It was a spur of the moment question she hadn't entirely meant to blurt out but she did anyway, and didn't feel regret about it. Because it was best to demand honesty.

"This isn't my first rodeo with the Family, Rachel."

And he tapped on his chest, to indicate at the badge there.

"I've lost a lot of good men, personally, to their machinations during the global C-Virus attacks back in 2013. You have no idea how glad I am to finally put some of this in the past."

More questions, some of them repeating previous questions.

At long last the session was over and the interviewer said goodbye, thanked her for her time and for everything else she'd done. Wished her good health. Then he turned around, prepared to leave.

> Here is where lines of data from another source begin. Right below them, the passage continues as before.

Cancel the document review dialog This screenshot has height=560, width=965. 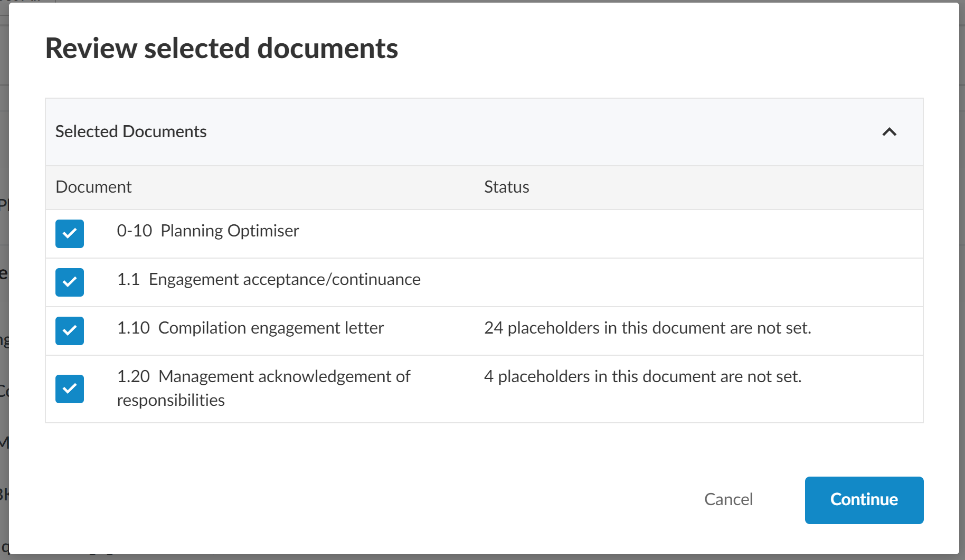click(728, 499)
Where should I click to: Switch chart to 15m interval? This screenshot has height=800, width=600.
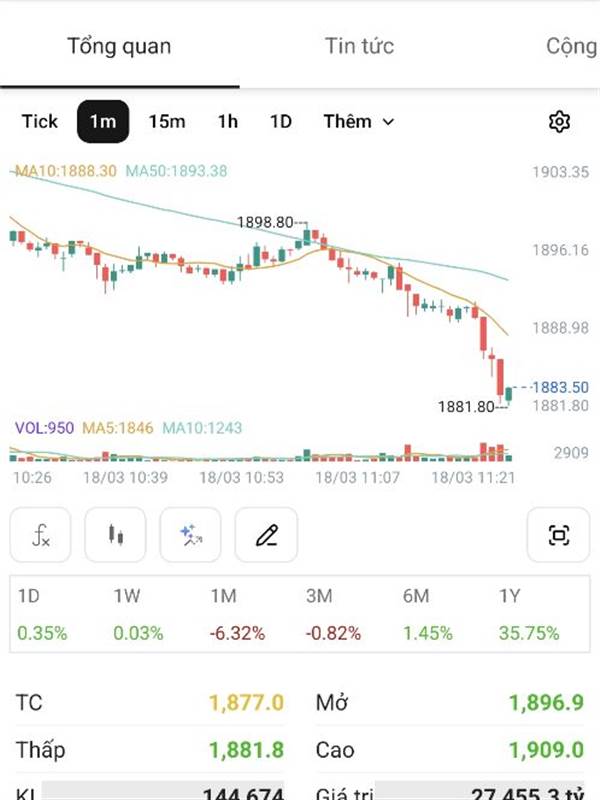(x=167, y=122)
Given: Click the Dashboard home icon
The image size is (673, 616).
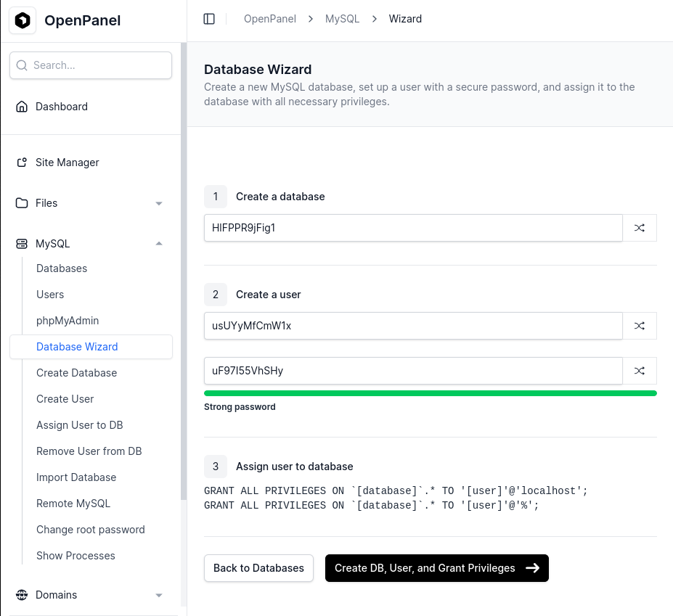Looking at the screenshot, I should pyautogui.click(x=22, y=107).
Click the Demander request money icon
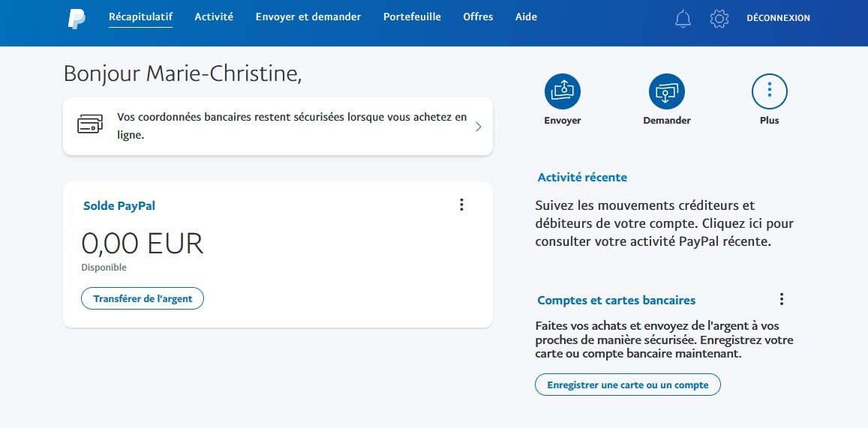868x428 pixels. click(666, 91)
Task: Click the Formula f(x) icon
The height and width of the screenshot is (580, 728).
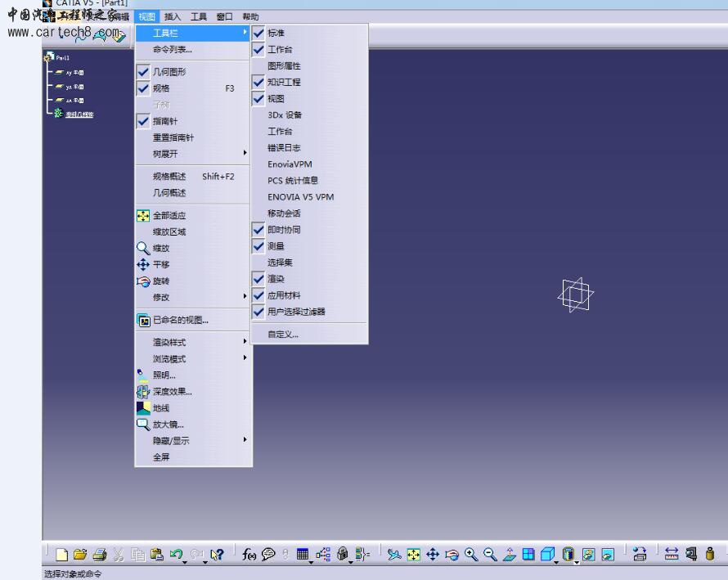Action: coord(249,555)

"Last question," she abruptly called out. Then as the interviewer turned around she added, "If you don't mind."

"I don't," he said. "Ask away."

"How the hell am I still alive?"

It was blunt, it cut straight to the point, and it was a question she'd had lingering on her mind forever. By all accounts, she should not be alive at all. She should be among the casualty list being written down by the BSAA.

The interviewer looked distinctly troubled. For the first time since the session began, he seemed truly uncertain of what to say. "I don't know, Rachel," he finally admitted after a good long while. "The only thing I know for certain is that according to the boys and girls in the lab, you're about as human as all of us."

"But –"

He looked her with a great deal of uncertainty, then deeply sighed.

"I honestly don't know what to say, Rachel. But I thank you for everything you've done, and all the help you've provided. Rest assured, we will close the case on this one."

###

Weeks passed.

The scientists studying her were baffled. Despite constantly repetitions of the same examinations, questions and testing, the obvious fact that she had been on a contaminated island for months, there was simply no trace of infectious mutation in her gene code.

Oh, she wasn't completely pure, no. That would be nothing short of fantasy. Trace amounts of bloom spores had been discovered in her bloodstream. But they were inert, and on further examination – were not even dormant. They were dead microscopic lifeforms, merely the remnants of infection and not an active vector.

For all intents and purposes she was human. A healthy 33-year old woman who was about as close to Rachel Yun as she could get.

It contradicted what she could remember but the present-day evidence before their eyes was what it was.

In the end, after being questioned endlessly and going through countless more blood checks and medical examinations just to be safe that she wasn't a walking biohazard who would threaten everyone she encountered, after providing testimony to lawyers that would be used to prosecute the members of the Family that they had managed to detain, and after promising that she would drop by for monthly tests just be make sure the bloom would not act up again, she was finally given the green light to go home.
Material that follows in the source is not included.